The new year is always a time to reflect on what’s coming next. As part of the RSA Conference program committee (having worked on the Hackers & Threats track for a number of years), I’m privileged to get to see everyone’s perspectives. This year, I’m happy to report a significant growth in the number of submissions, suggesting that the collective is starting to look beyond COVID-19, which definitely hampered the volume and creativity of solutions in recent years.
Starting with the obvious, ransomware remains a key theme. But the number of submissions around the topic has dropped as we have become desensitized to it, even though both innovation and the volume of organizations being attacked continue to grow. There were still some interesting submissions around shifts to PaaS, the growth in credential theft techniques, and ransomware being used as a smokescreen for other nefarious goals.
Two other expected topics include supply chain attacks and the ongoing impact the Russia-Ukraine war has had on cyber. The massive and still growing scope of supply chain attacks is very much being explored, as we saw submissions examining security issues from the hardware level, source code repository sources, API weakness, collaboration tools, marketplaces, and the cloud space.

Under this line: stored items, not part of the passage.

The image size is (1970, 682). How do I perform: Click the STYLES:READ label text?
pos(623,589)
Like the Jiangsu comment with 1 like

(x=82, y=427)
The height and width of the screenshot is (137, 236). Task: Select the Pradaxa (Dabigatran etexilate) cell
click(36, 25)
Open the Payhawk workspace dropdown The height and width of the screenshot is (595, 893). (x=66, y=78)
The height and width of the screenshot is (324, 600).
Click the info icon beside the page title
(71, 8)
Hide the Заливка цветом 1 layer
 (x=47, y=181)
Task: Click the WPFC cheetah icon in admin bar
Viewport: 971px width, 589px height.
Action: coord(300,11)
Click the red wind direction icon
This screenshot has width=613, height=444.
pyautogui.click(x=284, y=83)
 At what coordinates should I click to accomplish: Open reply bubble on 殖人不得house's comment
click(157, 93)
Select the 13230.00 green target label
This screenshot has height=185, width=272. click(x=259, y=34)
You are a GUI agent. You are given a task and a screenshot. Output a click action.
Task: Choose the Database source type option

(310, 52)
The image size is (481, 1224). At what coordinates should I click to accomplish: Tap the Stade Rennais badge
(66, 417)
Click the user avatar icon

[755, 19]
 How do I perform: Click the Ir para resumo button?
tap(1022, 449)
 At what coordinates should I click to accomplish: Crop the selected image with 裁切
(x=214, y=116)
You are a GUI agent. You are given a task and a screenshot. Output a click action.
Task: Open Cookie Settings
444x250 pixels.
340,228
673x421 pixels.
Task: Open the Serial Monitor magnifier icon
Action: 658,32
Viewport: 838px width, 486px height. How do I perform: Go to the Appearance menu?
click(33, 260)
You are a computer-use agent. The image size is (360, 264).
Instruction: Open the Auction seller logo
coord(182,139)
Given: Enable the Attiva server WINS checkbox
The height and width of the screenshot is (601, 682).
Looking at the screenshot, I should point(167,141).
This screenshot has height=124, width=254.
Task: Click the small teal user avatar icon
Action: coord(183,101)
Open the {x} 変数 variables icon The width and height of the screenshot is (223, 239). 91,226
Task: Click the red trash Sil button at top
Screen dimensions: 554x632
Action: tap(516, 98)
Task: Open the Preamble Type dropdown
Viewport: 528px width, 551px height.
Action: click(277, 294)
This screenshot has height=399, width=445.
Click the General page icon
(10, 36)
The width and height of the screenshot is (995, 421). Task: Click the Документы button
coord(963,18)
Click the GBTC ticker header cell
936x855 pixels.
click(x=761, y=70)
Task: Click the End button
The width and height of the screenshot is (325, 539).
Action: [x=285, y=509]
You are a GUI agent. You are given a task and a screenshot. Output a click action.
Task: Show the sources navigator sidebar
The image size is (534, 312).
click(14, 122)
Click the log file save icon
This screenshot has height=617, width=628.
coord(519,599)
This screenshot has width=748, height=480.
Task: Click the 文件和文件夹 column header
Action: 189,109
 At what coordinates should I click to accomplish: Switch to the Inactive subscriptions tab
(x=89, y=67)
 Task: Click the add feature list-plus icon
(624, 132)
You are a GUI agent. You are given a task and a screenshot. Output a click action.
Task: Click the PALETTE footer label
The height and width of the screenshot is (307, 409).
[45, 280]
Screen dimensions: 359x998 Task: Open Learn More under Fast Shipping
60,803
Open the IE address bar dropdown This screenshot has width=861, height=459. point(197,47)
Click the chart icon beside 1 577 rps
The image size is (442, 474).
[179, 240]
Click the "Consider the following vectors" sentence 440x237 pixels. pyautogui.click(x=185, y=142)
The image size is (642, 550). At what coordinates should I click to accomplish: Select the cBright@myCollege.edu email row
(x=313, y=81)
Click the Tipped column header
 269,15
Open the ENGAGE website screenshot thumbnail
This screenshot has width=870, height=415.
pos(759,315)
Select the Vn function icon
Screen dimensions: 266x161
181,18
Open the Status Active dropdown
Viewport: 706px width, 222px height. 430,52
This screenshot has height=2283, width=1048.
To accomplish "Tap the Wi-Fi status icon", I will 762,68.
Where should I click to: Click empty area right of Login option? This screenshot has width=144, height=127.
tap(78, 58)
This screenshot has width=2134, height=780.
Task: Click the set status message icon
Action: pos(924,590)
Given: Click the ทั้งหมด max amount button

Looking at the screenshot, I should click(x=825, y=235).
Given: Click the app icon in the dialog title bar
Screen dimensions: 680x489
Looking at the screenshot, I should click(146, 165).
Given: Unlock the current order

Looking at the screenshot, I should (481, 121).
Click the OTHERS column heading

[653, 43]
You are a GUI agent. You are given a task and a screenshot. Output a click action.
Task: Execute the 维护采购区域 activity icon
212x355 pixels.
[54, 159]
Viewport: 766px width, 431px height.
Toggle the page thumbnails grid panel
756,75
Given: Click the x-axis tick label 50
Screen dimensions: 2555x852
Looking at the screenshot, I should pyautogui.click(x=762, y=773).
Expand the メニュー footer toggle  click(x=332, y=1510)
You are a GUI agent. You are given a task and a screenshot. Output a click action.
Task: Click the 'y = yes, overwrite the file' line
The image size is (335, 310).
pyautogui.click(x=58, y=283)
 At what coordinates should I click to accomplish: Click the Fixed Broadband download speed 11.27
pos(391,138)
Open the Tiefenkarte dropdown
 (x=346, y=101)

This year, there was definitely a mix of the old and the new. The old in terms of old vulnerabilities and threat techniques being used in new environments. Though the concept isn’t new by any means, the outcomes can be. The new being some of the evolving technology spaces that will likely become the next threat space, such as the metaverse. It feels like we are a long way from the maturity of cloud attacks, with still many submissions on every aspect of it, and yet the digital world and threats are already moving forward again. However, my favorite was an old concept with a different spin: buying cheap, decommissioned hardware and using new techniques to recover the data.
It was interesting to see a growth in focus around psychology, be that how we as humans generate passwords, how our personal data can be used to gain access to the business world, using social media to track troop movements, or, on the flip side, trying to reverse the model and better understand the adversary to preempt their actions. Additionally, there was talk of how the adversaries are using psychology against defenders and how we reverse the model.
I always get asked what my favorite submission was, and I must be honest, there were a few this year. The submissions’ diversity had grown geographically, as well as from industry background and role perspectives. At the same time, the diversity of ideas and new concepts submitted has definitely broadened. I really hope this is a sign that as the world tries to move forward, we are taking the time to think, be creative, and challenge ourselves and our ideas in cyberspace. If nothing else, I can tell you there will be some great sessions at RSA Conference 2023.